LOOP through probes:
    Set the environment distance on all cubemap faces
    Bake the distance and squared distance data for scene objects
    Bind distance cubemap as texture
    Bake filtered distance octahedral maps of a smaller resolution

The first step in the loop is essential, because it ensures that the directions on the cubemap that are not occluded by scene geometry will have the correct values, that is the “distance” to the background environment. This ensures correct approximate filtered distance computations and, eventually, probe visibility tests.
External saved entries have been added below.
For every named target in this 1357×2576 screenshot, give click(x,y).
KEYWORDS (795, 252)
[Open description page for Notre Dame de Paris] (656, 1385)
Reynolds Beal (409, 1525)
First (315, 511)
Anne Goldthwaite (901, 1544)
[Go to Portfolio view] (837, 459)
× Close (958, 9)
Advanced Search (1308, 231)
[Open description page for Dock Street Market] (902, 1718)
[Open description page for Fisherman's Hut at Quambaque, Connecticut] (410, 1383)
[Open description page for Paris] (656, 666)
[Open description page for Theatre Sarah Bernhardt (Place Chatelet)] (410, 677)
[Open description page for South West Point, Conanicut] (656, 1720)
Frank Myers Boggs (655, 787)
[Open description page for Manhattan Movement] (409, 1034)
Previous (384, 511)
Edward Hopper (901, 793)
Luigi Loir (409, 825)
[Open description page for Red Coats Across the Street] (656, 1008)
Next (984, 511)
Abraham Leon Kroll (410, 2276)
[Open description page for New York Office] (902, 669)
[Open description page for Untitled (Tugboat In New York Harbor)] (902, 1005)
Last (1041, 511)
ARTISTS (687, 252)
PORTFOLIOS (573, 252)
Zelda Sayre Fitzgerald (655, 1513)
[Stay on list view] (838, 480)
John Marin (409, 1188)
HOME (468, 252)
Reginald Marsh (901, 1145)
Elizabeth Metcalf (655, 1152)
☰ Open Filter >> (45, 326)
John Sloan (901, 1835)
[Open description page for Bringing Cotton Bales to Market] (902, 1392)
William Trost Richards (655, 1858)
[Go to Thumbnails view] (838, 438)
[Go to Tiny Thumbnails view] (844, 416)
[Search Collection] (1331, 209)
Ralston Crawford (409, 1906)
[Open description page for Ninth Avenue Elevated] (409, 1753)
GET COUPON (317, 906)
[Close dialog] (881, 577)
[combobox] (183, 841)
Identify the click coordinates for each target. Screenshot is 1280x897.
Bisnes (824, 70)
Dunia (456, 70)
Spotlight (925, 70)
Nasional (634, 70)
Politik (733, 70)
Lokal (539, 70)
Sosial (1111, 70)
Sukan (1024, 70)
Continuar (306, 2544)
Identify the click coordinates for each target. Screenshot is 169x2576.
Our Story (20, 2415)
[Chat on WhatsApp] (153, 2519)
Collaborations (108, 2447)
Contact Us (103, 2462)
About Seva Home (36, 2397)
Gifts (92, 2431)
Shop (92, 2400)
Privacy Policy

In the two samples shown above of a Cornell box rendered in Civet, the left image is shown with incorrect distance calculations and filtering, where the environment distance was not set properly. The right is the image with fixed, correct calculations. It is clear that the improvements contribute to how good the scene can look, even if it is still not as accurate as a path traced image would be.

Automatic exposure control

This was a quick, dirty addition to the engine, which came as a consequence of implementing indirect lighting probes. In many scenes, it turns out that a single light source still isn’t enough to evenly light the whole scene, such as with the directional light in the Sponza atrium example above. Some areas were still really dark, which is where exposure control came in.

The implementation in Civet is a very simple version of average metering. This means all brightness in the scene is treated equally. I take the raw image data (before tonemapping) and calculate the average brightness of all the pixels in the scene. OpenGL has a quick way to retrieve the average via mipmaps. Fundamentally, we tell OpenGL to generate the mipmaps of the current frame and retrieve the highest level mipmap, a 1x1 pixel, which if configured correctly, contains the average RGB values in the scene.

glGenerateMipmap(GL_TEXTURE_2D);    // generate mipmap of current bound frame
int max_mipmap_level = floor(log2(max(width, height)));  // get highest mipmap level
float avg_brightness[3];
glGetTexImage(GL_TEXTURE_2D, max_mipmap_level, GL_RGB, GL_FLOAT, avg_brightness);

The brightness value is then passed to the shader as a uniform. Then, we can convert the RGB to a luminance value and calculate the appropriate exposure to use.

float avgLuminance = dot(averageBrightness, vec3(0.2126, 0.7152, 0.0722));
float keyValue = 1.03 - (2.0 / (log10(avgLuminance + 1.0) + 2.0));
float exposure = log2(max(keyValue / avgLuminance, 0.00001f)) + bias;
vec3 finalColor = exp2(exposure) * color;

Future work?

Civet is relatively complete for now and I’ll be moving on to trying a Vulkan-based engine instead. However, I do think I’ll be revisiting Civet to finish up some features that I haven’t had the time to look into. There’s a whole list of them but the shortlist consists of:

• Gradual exposure adjustment, based on previous frames to help ease the transition
• Center-weighted metering for exposure, because we want to see what’s directly in front of the camera more than the peripherals
• Screen space techniques, both reflection and ambient occlusion
• Loading models, adjusting probe field parameters and more editor functionality

There’s a reason I’ve put off screen space techniques, and that’s because as a first deep dive into OpenGL and graphics programming, it was difficult to gauge the depth and the structure of the project. I’ve already refactored the rendering pipeline once to switch from forward rendering to deferred rendering, and with all the additions to Civet from then on, I feel it is beginning to become bloated. On another rewrite of the engine, I definitely would reorganize the code structure better and that includes abstracting away the OpenGL API calls by placing them into classes, because as of now, they are all out in the open and getting cumbersome to keep track of. This would greatly help with cleaning up the “user-facing” classes and keep it looking more organized. Plus, there’s the whole unturned rock of render graphs and avoiding redundant graphics API calls.

Hopefully, beginning with the upcoming Vulkan engine project will help me with this concept, especially because it’s almost a necessity in Vulkan. So this is likely where Civet will remain for time being and will be useful reference to someone else soon.